Stored data:
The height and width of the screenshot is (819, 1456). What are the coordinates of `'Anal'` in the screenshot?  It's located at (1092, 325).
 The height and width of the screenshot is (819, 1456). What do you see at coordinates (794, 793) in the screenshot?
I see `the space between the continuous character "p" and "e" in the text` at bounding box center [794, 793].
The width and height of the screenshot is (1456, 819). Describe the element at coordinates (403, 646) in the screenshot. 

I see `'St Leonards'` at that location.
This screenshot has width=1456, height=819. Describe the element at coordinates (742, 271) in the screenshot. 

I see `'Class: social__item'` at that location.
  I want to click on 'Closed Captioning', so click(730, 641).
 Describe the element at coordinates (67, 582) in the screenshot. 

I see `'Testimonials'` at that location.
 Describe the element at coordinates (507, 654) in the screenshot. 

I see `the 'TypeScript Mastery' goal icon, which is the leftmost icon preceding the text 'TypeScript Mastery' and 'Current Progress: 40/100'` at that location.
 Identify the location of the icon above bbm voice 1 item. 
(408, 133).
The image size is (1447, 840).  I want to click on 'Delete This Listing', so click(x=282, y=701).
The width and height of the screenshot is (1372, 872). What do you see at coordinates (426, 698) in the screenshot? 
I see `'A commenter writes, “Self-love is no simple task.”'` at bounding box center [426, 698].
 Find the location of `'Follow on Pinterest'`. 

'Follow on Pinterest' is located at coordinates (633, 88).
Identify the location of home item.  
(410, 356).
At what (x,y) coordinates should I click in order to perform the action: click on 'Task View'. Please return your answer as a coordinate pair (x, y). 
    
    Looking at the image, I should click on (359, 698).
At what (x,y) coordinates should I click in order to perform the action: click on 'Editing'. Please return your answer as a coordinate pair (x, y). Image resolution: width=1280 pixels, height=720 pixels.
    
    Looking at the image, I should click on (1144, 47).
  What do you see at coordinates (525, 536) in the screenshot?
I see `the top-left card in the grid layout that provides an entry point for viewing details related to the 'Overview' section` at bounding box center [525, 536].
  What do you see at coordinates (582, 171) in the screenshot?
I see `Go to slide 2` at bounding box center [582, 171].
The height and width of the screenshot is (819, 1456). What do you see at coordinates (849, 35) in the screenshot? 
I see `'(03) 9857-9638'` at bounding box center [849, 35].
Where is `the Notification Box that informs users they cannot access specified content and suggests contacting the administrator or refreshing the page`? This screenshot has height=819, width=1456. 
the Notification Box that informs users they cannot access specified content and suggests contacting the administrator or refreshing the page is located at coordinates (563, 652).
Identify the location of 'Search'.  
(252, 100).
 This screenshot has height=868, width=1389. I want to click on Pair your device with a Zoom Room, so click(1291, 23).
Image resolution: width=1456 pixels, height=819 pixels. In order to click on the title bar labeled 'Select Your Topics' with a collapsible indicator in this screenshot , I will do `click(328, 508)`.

▸ **Set task**:
Copy out the lines word for word, from the start of the records through the line containing "(408, 133).", with both ends included.

▸ **Full response**:
The height and width of the screenshot is (819, 1456). What are the coordinates of `'Anal'` in the screenshot?  It's located at (1092, 325).
 The height and width of the screenshot is (819, 1456). What do you see at coordinates (794, 793) in the screenshot?
I see `the space between the continuous character "p" and "e" in the text` at bounding box center [794, 793].
The width and height of the screenshot is (1456, 819). Describe the element at coordinates (403, 646) in the screenshot. 

I see `'St Leonards'` at that location.
This screenshot has width=1456, height=819. Describe the element at coordinates (742, 271) in the screenshot. 

I see `'Class: social__item'` at that location.
  I want to click on 'Closed Captioning', so click(730, 641).
 Describe the element at coordinates (67, 582) in the screenshot. 

I see `'Testimonials'` at that location.
 Describe the element at coordinates (507, 654) in the screenshot. 

I see `the 'TypeScript Mastery' goal icon, which is the leftmost icon preceding the text 'TypeScript Mastery' and 'Current Progress: 40/100'` at that location.
 Identify the location of the icon above bbm voice 1 item. 
(408, 133).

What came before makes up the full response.